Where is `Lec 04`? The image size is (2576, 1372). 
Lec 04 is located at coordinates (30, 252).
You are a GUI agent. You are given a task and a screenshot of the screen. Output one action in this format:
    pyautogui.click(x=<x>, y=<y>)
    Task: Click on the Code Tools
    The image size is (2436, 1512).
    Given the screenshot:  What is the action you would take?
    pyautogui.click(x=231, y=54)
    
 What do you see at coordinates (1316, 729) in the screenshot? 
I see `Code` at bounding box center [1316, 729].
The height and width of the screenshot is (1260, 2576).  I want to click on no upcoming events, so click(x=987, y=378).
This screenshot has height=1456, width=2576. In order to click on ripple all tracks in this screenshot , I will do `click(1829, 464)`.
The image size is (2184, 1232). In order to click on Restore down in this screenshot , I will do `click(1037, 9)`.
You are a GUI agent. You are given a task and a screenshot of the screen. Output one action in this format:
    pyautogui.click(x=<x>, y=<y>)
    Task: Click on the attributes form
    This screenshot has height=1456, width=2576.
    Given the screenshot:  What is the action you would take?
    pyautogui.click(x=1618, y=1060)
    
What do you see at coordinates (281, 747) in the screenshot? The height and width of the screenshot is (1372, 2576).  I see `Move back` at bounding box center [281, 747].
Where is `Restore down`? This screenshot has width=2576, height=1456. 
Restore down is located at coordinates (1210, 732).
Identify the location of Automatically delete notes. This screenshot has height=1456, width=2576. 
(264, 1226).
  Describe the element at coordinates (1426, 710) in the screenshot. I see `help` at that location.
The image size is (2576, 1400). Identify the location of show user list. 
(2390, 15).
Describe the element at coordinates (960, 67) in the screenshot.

Your task: Please pick out every line above that contains the string "Describe", treating uppercase and lowercase letters as different.

Response to the exercise:
  Describe the element at coordinates (1426, 710) in the screenshot. I see `help` at that location.
Describe the element at coordinates (960, 67) in the screenshot.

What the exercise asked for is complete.